1,200 Ukrainian refugees already in Catalonia, with 2,000 beds ready
Red Cross sending three trailers of humanitarian aid expected to help 11,000 people in Eastern Europe
Around 1,200 refugees fleeing from the war in Ukraine are already in Catalonia, the government revealed on Tuesday.
They are arriving by car, bus, train, and at least 200 of them have come to Catalonia by plane. Most of them are women with children. Some have relatives or acquaintances in Catalonia that will take them in.
Cabinet spokesperson Patrícia Plaja said that on top of the 400 beds that were already made available shortly after the war broke out, another 2,000 will be ready in the near future, as well as more provided by the Spanish government.
Indeed, Catalonia will have one of the three largest reception centers for Ukrainians in Spain.

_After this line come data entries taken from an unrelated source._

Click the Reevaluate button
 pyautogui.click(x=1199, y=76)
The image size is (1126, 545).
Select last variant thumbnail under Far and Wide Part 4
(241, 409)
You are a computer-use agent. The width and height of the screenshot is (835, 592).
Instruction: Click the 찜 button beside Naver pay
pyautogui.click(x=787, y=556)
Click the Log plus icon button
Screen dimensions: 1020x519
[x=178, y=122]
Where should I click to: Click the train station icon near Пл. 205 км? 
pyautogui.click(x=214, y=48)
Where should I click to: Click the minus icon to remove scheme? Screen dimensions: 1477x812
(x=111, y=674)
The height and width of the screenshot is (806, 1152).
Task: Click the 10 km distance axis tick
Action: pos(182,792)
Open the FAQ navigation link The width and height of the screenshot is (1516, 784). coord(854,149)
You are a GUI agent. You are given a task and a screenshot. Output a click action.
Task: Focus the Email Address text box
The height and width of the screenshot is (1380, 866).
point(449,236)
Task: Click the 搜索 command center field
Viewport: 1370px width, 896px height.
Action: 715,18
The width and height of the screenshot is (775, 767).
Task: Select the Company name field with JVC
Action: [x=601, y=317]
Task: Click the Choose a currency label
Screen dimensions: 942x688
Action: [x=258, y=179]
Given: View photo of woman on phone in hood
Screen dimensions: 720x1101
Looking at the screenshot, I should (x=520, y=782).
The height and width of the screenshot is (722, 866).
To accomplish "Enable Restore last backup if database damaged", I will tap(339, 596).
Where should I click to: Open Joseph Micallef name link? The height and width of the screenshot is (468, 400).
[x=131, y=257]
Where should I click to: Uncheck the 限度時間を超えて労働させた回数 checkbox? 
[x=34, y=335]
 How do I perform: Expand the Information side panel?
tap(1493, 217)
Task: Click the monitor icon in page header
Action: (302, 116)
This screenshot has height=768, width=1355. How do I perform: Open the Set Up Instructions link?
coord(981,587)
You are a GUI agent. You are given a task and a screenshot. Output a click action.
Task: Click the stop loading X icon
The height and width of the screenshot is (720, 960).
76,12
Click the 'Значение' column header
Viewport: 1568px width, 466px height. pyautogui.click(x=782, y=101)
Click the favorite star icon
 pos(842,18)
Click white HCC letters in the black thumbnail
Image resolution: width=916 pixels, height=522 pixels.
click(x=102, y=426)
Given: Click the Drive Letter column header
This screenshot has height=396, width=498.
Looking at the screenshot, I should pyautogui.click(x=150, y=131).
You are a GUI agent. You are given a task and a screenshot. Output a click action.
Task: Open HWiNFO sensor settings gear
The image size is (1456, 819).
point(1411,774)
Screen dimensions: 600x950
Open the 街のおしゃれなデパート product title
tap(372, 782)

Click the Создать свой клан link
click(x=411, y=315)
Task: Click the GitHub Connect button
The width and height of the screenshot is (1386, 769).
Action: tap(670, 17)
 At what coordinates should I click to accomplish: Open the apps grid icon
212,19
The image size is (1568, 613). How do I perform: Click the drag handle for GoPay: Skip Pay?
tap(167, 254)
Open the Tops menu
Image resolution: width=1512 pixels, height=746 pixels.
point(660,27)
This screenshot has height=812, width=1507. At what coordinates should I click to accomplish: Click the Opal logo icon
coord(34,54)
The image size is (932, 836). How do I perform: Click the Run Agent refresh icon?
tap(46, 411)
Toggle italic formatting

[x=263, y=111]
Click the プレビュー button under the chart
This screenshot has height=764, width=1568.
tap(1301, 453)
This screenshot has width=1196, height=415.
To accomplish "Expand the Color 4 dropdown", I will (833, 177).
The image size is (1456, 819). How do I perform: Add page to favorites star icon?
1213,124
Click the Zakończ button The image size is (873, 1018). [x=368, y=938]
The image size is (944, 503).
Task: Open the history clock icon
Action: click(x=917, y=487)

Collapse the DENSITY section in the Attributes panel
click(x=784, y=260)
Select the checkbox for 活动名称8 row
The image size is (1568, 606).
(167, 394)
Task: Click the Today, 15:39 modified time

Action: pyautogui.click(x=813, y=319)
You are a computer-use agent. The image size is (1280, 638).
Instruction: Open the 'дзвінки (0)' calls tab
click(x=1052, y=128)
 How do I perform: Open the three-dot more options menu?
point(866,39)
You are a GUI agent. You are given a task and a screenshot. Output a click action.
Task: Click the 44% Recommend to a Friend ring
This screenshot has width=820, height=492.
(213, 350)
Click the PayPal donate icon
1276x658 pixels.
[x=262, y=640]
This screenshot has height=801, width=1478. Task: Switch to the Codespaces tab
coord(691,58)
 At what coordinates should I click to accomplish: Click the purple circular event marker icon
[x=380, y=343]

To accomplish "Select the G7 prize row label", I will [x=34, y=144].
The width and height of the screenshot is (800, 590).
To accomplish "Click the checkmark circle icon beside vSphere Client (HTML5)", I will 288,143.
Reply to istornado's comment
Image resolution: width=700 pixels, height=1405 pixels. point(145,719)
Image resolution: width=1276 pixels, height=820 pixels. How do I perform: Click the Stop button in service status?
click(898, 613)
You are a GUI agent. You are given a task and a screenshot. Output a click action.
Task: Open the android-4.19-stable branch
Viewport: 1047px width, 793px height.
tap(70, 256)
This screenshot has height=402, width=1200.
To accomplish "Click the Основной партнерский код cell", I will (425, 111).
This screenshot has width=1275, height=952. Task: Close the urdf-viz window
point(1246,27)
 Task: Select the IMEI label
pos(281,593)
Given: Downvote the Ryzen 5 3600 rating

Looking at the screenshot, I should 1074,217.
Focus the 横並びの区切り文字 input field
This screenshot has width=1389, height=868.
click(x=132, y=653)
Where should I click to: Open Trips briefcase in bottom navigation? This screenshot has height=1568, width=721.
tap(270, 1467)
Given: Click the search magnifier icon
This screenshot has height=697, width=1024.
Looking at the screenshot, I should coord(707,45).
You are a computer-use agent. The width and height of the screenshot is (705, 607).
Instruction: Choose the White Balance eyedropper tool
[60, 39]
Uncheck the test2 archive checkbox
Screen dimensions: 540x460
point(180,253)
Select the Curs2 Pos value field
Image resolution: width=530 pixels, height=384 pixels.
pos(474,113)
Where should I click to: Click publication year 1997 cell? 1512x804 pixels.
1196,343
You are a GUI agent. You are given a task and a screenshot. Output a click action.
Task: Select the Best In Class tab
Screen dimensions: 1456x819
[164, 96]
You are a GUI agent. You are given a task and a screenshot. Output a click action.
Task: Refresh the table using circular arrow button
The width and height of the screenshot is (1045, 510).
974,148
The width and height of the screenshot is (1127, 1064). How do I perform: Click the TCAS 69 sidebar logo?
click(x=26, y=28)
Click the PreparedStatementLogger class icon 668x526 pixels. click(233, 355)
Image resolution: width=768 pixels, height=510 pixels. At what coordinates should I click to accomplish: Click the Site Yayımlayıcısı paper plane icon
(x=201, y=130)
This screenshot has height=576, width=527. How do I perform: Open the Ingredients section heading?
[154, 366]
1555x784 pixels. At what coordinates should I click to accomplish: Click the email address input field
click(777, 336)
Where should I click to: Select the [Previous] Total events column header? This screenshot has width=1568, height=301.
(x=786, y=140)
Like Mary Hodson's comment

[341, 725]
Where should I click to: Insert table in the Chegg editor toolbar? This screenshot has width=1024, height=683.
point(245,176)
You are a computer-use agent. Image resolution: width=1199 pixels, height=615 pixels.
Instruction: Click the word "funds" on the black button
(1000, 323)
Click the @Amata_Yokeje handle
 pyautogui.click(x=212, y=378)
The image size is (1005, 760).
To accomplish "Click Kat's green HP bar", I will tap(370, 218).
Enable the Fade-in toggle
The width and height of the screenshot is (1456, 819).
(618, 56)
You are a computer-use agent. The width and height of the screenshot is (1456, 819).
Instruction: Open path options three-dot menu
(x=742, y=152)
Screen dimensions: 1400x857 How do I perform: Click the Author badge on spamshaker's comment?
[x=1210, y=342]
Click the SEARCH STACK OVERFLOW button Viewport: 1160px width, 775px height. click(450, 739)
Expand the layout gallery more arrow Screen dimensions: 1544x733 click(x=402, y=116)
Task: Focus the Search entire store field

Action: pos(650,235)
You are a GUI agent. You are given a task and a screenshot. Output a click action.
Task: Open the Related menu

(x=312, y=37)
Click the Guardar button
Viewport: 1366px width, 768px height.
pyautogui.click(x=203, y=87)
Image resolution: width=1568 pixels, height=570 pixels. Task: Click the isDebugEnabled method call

The Spanish migration minister told Spanish radio station RNE on Monday that Madrid and Alacant (Alicante) will also have welcome centers, saying the three locations were "close to the main networks of the Ukrainian community," although the exact municipalities have not been disclosed.
Plaja also called on the public to help during this humanitarian crisis through NGOs and other organizations active on site in Eastern Europe.
Those willing to host minors without guardians have to start the process by sending an email to firstname.lastname@example.org. This is an email address to get in touch with Catalonia's child and teenager care department (DGAIA).
The government's equality department has also set up an email address for Ukrainians arriving in Catalonia: email@example.com. Psychological help, interpreters and legal advice are offered through this email address and the 012 hotline.
The email address firstname.lastname@example.org, set up by Barcelona's lawyers association (ICAB), is also available to provide legal advice for Ukrainians wanting to move to Catalonia. This is part of ICAB's 'Ukrainian Population Assistance', providing legal help not only to potential refugees, but also to NGOs and organizations willing to help in the region.
100 child refugees from Nikopol orphanages
Some non-governmental organizations are making efforts to welcome Ukrainians. Around 100 child refugees from the Ukrainian city of Nikopol will be welcomed to Catalonia from Wednesday.
TANU, a charity based in Terrassa that has managed programs bringing children from Nikopol to Catalonia since 1999, has launched a special initiative to find foster homes to take in refugees from orphanages in the city.
Temporary custody has already been given to families who have offered to help, many of whom have previously taken in children via TANU.
The majority of the boys and girls arriving already have a basic level of Catalan or Spanish, as many of them have stayed with Catalan host families during Christmas and summer vacations, as part of the NGO's program.
On this occasion, however, the war in Ukraine means that they will stay in Catalonia for as long as necessary, until it is safe for them to return.
Red Cross sends three trucks to Hungary
The Red Cross is also working to welcome refugees, as well as sending humanitarian aid.
On Tuesday, the NGO sent three trailers from Catalonia with 1,600 blankets, 5,000 plastic tarpaulins, 1,913 cooking kits and other specialized material that Red Cross has used before in conflicts.
It is the third time that the organization has sent trucks with humanitarian aid from Spain – in total, 15 lorries will have been sent in these past two weeks.
The trucks began their journey by road from Sant Martí de Tous, in central Catalonia, and will travel to Hungary, where an International Federation of Red Cross and Red Crescent Societies (IFRC) hub is located. From there, the material will be distributed to those in need in Ukraine, Hungary, Poland, Romania, Moldova, Russia and Slovakia.
Spanish government simplifies bureaucracy for refugees
The Spanish government is also easing the arrival of refugees, simplifying the bureaucracy they have to go through.
The cabinet meeting on Tuesday agreed that Ukrainians will be able to "directly" obtain residence and work permits.
This is a temporary measure that applies to those fleeing from war, but also to those who were in Spain prior to February 24 and cannot return to their country now.